Phoenix Office Market Report

2nd Quarter 2022

Posted In — Market Research | Market Report


ALTHOUGH LEASING VOLUME picked up over the last year, the office market experienced a weakened demand in the second quarter, down almost 37% since Q1. Sublease availability reached an all-time high of approximately 6.1M SF, nearly triple the amount since the start of the pandemic, a number the market has never experienced.

THE CONSTRUCTION PIPELINEhas slowed this year and new deliveries are expected to be lower in volume when compared to the last few years, expecting to end the year at 2M SF of projects coming online. The Phoenix office market can benefit from the slower pace of construction which will reduce the risk of significantly higher vacancies. However, the new supply coming online will still outpace the slow demand in the next year.

OFFICE INVESTMENT in the Phoenix market has generally been in line with recent trends, however, sales volume dipped YOY to 1.7M SF. Investors continue to seek out single tenant properties net leased by strong credit tenants, as well as medical offices that offer stability and safety among the uncertainty surrounding the onset of the foreseeable recession.


ACCORDING to the Arizona Office of Economic Opportunity, Phoenix metro’s unemployment rate in May decreased 200 basis points YOY to a 20-year record low of 2.9%. This is compared to the state’s rate of 3.2% and national rate
of 3.6%.

THE PHOENIX local economy remains among the best-performing markets for job growth and was recently ranked 4th in the nation for best performing metro. Additionally, the market has welcomed many new residents into the labor force. From July 2020 to July 2021, Phoenix reported the largest numeric change in its population compared to other U.S. cities with 50,000 people or more, adding 13,224 new residents.

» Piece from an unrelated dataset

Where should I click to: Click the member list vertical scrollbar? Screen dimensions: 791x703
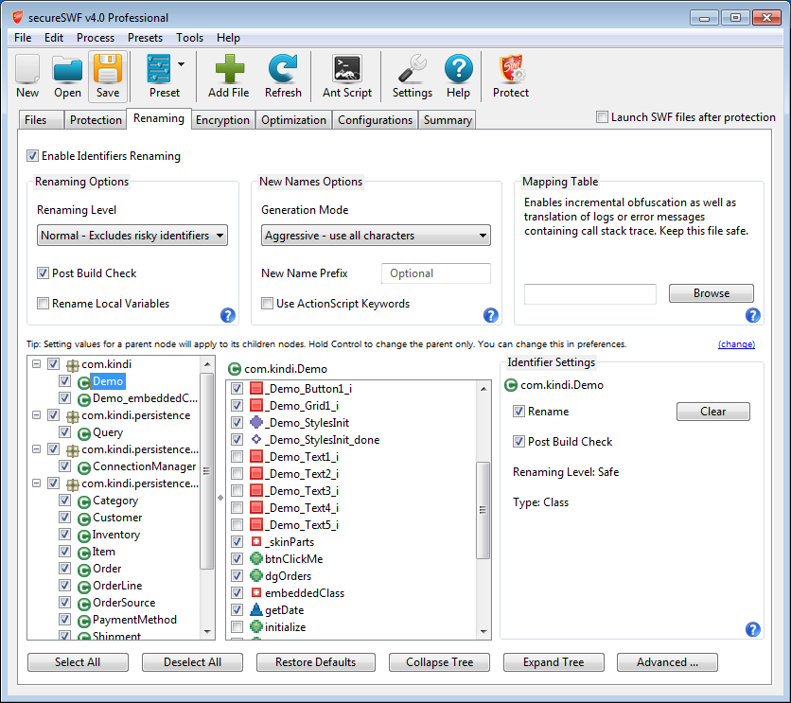coord(483,511)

MANY COMPANIES in the valley have started to map out their “return-to-office” plan, and office space is still needed among tenants as going completely remote is not an option for many. Companies are trying to find the work-life balance for their employees, thus continuing the trend of migrating to the suburban market closer to where their workers live.

WHILE MOST of the 1.6M SF currently under construction is due to complete this year, the development pipeline is at its lowest levels in over 10 years. This will help keep vacancies from increasing notably in the near future.